• REQUIRED ACTION
Report every line in the listing that contains the string "click".

• DATA TO USE
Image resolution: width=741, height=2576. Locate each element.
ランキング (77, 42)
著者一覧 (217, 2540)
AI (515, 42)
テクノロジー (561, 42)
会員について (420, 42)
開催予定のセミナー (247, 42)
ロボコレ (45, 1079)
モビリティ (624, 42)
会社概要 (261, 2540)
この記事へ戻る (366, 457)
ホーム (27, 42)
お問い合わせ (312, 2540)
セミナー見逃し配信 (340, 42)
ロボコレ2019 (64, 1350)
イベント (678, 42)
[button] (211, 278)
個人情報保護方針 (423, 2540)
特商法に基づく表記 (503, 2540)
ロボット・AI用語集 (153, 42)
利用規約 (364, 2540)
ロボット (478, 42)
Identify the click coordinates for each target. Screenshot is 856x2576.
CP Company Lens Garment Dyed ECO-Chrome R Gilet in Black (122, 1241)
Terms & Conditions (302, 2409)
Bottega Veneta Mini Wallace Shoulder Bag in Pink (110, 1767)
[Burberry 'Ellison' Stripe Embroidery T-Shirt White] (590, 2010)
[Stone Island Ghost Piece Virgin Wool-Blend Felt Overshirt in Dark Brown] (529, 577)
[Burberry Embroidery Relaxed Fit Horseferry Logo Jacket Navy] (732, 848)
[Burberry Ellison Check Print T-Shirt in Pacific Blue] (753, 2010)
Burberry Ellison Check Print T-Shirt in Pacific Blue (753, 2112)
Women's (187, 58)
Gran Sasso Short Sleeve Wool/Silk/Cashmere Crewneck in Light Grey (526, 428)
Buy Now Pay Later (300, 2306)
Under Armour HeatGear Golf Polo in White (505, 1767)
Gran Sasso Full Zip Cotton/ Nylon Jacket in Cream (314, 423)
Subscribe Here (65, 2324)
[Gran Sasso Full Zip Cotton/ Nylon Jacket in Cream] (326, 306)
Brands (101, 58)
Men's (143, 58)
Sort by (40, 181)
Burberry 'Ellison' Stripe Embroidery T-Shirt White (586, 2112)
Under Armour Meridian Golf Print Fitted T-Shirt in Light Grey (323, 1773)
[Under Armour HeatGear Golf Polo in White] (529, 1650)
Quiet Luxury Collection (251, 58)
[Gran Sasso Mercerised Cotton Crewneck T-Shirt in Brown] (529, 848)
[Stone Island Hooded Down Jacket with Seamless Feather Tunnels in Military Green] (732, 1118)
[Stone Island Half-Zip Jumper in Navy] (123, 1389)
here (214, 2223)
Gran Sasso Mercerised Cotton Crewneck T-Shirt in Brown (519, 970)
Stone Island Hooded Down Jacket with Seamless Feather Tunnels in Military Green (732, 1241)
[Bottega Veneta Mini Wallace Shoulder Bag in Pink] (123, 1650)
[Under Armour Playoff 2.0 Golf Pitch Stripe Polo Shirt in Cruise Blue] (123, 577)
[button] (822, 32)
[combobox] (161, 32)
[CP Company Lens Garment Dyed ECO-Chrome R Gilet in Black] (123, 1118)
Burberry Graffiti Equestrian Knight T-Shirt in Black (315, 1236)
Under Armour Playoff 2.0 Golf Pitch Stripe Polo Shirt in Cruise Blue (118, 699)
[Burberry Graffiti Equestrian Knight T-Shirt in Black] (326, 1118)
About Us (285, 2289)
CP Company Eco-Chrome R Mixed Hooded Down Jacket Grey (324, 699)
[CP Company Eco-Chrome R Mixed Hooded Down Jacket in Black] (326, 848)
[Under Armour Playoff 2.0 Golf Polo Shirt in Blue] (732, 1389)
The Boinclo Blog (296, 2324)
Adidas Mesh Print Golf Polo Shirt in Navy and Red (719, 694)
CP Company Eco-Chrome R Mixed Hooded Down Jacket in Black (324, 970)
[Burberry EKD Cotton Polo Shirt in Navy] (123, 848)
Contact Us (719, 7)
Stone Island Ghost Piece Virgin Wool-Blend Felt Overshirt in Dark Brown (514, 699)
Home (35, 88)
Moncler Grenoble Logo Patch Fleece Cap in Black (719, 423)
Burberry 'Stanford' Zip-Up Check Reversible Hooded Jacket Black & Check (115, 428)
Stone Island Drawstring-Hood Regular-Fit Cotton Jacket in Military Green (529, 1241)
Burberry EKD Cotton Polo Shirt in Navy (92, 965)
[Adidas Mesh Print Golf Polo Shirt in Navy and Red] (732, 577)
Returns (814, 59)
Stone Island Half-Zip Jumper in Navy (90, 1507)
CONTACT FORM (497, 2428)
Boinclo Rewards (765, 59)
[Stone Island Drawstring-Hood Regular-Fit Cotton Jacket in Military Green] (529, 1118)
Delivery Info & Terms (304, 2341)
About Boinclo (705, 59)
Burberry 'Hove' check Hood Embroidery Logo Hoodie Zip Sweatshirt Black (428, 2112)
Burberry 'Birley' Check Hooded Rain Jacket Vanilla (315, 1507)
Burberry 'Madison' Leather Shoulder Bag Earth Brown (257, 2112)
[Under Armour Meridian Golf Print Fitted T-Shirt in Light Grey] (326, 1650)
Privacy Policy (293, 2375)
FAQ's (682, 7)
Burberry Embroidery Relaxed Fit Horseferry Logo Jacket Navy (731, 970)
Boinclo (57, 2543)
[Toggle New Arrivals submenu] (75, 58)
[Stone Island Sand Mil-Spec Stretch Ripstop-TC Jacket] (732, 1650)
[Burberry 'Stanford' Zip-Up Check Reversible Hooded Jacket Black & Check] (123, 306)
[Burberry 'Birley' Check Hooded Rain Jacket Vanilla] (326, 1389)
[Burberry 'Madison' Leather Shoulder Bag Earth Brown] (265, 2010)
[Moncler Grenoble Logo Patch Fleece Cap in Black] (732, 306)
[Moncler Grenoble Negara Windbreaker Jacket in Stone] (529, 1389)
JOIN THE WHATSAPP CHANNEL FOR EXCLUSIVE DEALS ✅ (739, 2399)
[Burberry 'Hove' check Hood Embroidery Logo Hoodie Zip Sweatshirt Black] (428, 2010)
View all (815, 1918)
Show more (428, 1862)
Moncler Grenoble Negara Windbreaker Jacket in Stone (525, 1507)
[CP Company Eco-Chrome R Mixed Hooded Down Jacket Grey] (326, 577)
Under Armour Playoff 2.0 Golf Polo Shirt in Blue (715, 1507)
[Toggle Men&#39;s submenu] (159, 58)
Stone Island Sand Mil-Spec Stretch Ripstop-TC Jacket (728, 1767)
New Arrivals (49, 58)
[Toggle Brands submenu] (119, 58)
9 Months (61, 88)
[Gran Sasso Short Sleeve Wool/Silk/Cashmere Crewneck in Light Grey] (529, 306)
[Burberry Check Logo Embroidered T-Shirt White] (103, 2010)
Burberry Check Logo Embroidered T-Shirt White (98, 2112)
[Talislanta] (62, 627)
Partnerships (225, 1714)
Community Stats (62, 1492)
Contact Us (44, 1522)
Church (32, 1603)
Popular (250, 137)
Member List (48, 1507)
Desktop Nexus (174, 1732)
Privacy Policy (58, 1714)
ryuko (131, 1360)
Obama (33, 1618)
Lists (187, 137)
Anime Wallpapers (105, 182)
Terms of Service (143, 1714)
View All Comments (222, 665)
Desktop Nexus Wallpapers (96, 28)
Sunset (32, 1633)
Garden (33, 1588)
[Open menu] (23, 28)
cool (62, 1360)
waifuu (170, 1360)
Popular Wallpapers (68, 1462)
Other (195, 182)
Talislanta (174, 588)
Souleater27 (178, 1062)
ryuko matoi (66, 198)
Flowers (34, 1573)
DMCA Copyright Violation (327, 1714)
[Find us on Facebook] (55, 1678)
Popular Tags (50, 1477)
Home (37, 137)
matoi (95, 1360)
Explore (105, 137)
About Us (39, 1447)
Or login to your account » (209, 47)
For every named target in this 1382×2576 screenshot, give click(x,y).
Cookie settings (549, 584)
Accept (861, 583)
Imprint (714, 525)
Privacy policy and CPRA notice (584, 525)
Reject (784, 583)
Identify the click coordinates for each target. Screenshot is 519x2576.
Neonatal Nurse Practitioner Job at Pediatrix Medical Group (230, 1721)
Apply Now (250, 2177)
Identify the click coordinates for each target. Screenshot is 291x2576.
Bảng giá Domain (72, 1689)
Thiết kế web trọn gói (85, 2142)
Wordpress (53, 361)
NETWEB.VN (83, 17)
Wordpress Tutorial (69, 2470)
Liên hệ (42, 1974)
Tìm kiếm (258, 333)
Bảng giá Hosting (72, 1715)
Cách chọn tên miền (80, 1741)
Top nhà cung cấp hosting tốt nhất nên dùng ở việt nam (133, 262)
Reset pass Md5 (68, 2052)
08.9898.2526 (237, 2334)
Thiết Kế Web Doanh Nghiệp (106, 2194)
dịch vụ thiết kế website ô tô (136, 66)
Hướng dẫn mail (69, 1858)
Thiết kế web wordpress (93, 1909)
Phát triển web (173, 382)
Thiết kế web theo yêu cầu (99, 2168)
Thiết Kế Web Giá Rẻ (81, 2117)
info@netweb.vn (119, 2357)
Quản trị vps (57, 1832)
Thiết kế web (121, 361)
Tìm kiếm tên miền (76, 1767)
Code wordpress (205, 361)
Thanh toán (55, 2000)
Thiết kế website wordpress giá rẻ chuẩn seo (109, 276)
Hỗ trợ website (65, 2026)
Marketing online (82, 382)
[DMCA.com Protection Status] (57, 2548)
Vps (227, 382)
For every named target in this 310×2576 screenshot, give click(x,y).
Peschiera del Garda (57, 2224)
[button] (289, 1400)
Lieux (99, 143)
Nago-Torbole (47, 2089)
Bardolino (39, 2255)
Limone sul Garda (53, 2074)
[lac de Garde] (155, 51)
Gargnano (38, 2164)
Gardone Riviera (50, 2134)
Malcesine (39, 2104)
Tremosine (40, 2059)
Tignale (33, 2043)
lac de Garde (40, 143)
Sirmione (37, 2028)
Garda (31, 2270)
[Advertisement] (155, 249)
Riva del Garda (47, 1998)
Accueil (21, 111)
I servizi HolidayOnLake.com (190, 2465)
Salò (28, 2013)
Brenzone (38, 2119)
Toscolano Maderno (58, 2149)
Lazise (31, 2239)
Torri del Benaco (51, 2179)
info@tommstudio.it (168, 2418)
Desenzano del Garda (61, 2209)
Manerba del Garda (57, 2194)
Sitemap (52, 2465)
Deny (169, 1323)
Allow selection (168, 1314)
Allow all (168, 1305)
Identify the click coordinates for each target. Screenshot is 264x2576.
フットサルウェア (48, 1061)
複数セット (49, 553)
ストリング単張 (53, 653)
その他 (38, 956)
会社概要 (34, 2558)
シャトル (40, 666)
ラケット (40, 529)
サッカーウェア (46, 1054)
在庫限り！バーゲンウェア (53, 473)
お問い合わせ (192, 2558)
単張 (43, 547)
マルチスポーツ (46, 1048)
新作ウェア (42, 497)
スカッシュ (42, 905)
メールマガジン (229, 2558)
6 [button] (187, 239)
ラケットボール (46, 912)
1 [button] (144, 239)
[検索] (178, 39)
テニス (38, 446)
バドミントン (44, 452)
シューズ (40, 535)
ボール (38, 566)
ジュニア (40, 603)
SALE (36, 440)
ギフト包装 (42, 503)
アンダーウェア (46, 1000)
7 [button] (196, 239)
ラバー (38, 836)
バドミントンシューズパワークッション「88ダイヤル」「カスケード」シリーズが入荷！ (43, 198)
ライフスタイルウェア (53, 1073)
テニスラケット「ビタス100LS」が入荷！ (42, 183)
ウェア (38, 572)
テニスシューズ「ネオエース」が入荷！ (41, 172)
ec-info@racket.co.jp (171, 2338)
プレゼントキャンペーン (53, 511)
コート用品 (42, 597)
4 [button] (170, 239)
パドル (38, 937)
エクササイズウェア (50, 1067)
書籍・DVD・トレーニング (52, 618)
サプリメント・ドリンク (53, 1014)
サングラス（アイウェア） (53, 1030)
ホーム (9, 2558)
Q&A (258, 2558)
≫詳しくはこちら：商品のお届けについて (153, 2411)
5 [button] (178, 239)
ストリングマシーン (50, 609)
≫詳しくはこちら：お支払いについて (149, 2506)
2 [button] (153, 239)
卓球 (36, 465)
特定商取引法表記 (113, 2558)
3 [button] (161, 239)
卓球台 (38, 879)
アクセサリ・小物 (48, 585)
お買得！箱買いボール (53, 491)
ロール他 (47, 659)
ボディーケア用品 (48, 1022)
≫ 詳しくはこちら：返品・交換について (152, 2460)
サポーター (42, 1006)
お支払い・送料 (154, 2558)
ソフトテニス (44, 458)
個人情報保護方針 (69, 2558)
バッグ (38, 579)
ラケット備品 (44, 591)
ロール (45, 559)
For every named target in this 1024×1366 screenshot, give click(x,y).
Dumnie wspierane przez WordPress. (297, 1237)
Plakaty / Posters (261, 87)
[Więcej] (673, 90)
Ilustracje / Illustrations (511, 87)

• OUTPUT
Identify the click coordinates for each target. Screenshot is 856x2576.
For every named target in this 1382×2576 screenshot, give click(x,y).
Identify the click coordinates for each target. Screenshot is 519x2576.
Identify the click coordinates for each target. Screenshot is 291x2576.
For every named target in this 310×2576 screenshot, give click(x,y).
Identify the click coordinates for each target. Screenshot is 264x2576.
For every named target in this 1024×1366 screenshot, give click(x,y).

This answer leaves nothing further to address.